= Pinar Heggernes =

Turkish-born Norwegian computer scientist

Pinar Heggernes (born 1969) is a Turkish-born Norwegian computer scientist known for her research on graph algorithms, sparse matrix computations, and parameterized complexity. Until July 2025, she was the deputy rector of the University of Bergen, elected together with rector Margareth Hagen for the period 2021–2025. Until August 2021, she was the head of the Department of Informatics at the University of Bergen. She is also a member of the board of directors of the Research Council of Norway, appointed for the period 2019–2022.

==Education and career==
Heggernes was born in 1969 in Istanbul.
She was educated at the University of Bergen, earning bachelor's and master's degrees there in 1990 and 1992,
and completing her Ph.D. there in 1996. Her dissertation, Partitioning and Ordering Graphs for Sparse Matrix Computations, was supervised by Bengt Aspvall.

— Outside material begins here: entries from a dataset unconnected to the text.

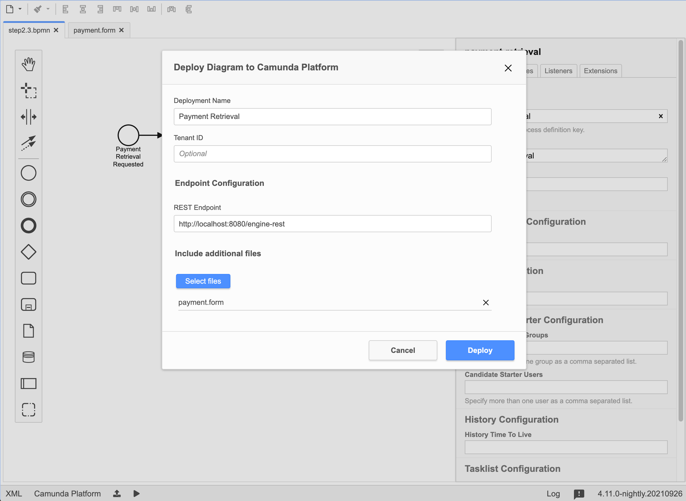Activate the Lasso selection tool
The width and height of the screenshot is (686, 501).
[x=28, y=90]
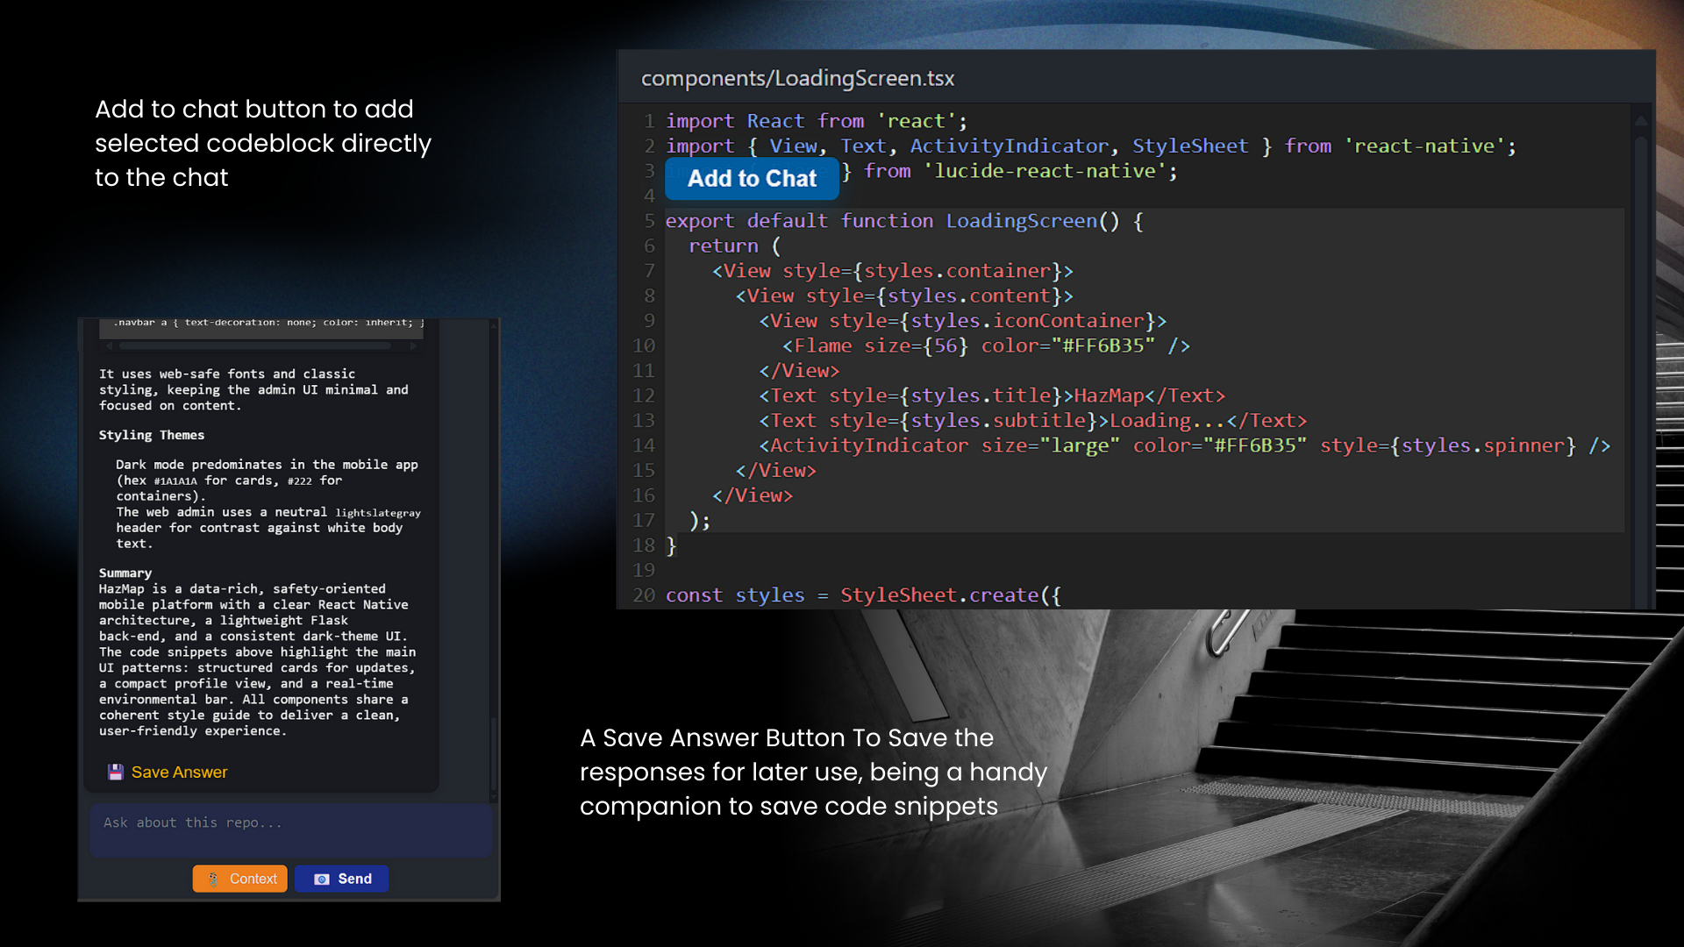The width and height of the screenshot is (1684, 947).
Task: Click right arrow of chat snippet horizontal scrollbar
Action: 413,346

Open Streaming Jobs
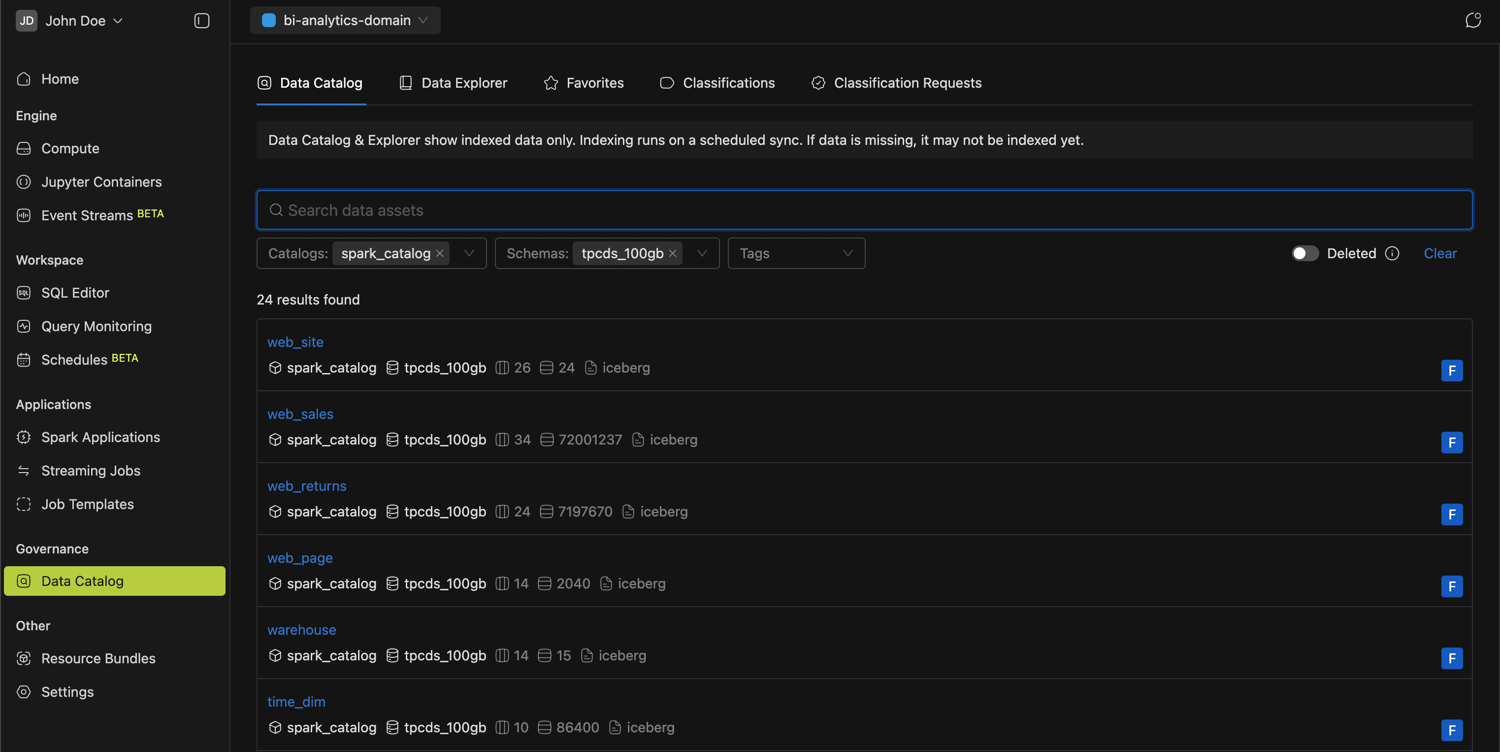pyautogui.click(x=91, y=471)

After working at a research laboratory in Norway, and then as a postdoctoral researcher at the University of Bergen, she became a faculty member in informatics in 2001, and head of the department in 2018. She has also been a visiting professor at the University of Oregon, at Boğaziçi University in Istanbul, and at the University of Primorska in Slovenia. In 2021, she was elected deputy rector of the University of Bergen.

==Recognition==
Heggernes was elected to the Norwegian Academy of Technological Sciences in 2014.

==Personal==
Heggernes is also an amateur competitor in outdoor running events.